• [INSTRUCTIONS TO FOLLOW]
Reproduce the lines of the material below, from the line containing "Screen dimensions: 613x393" through the line containing "Action: click(91, 746)", including both of those lines.

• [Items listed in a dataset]
* Begin *
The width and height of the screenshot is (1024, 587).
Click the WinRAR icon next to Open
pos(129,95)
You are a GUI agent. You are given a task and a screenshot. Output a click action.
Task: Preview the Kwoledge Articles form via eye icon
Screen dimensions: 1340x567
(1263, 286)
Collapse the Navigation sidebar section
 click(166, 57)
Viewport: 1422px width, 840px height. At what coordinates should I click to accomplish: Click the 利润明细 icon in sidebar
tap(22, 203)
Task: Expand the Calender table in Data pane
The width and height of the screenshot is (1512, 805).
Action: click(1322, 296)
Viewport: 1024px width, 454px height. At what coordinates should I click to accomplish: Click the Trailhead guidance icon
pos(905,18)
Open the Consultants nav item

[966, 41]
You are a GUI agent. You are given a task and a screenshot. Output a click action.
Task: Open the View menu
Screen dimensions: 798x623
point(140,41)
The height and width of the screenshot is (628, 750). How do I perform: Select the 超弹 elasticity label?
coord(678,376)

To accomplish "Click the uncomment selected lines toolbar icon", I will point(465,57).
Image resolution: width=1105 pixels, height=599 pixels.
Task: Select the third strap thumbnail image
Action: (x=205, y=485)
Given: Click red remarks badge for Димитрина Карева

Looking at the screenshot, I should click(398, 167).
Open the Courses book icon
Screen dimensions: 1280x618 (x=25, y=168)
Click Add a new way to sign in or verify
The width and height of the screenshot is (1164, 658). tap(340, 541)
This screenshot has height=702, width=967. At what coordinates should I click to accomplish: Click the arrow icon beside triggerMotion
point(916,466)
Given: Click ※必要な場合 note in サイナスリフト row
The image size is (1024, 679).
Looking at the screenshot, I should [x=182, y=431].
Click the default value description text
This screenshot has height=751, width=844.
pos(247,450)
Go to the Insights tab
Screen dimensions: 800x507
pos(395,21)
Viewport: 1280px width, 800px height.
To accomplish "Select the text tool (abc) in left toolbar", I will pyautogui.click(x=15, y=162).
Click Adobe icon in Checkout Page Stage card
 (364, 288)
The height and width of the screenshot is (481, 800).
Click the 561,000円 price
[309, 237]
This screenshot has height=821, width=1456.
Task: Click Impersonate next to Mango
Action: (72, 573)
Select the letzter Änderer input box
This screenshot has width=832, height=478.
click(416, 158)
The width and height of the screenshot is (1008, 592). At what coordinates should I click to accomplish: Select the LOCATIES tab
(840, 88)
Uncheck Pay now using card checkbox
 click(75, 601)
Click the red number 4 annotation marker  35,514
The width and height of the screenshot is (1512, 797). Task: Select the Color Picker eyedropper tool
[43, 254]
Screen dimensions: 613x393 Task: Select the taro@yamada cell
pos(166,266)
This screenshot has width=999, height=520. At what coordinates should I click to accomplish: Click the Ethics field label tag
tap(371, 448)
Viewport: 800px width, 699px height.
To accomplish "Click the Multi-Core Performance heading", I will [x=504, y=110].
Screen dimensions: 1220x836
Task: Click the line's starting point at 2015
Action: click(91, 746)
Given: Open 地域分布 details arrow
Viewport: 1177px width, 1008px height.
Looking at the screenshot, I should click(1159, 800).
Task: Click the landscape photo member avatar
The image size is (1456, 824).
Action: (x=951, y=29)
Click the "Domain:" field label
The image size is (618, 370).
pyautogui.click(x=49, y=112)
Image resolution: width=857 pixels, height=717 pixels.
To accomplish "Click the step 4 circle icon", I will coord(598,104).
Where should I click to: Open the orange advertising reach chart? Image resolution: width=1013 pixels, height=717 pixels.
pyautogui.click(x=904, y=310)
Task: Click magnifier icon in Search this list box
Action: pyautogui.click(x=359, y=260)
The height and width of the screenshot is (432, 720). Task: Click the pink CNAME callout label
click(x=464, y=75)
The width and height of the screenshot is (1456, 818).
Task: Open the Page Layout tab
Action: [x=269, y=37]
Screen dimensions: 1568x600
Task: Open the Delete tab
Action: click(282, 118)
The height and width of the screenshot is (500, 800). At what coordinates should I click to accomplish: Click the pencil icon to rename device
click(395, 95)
* End *
• [TASK RESPONSE]
Screen dimensions: 613x393 Task: Select the taro@yamada cell
pos(166,266)
This screenshot has width=999, height=520. At what coordinates should I click to accomplish: Click the Ethics field label tag
tap(371, 448)
Viewport: 800px width, 699px height.
To accomplish "Click the Multi-Core Performance heading", I will [x=504, y=110].
Screen dimensions: 1220x836
Task: Click the line's starting point at 2015
Action: click(91, 746)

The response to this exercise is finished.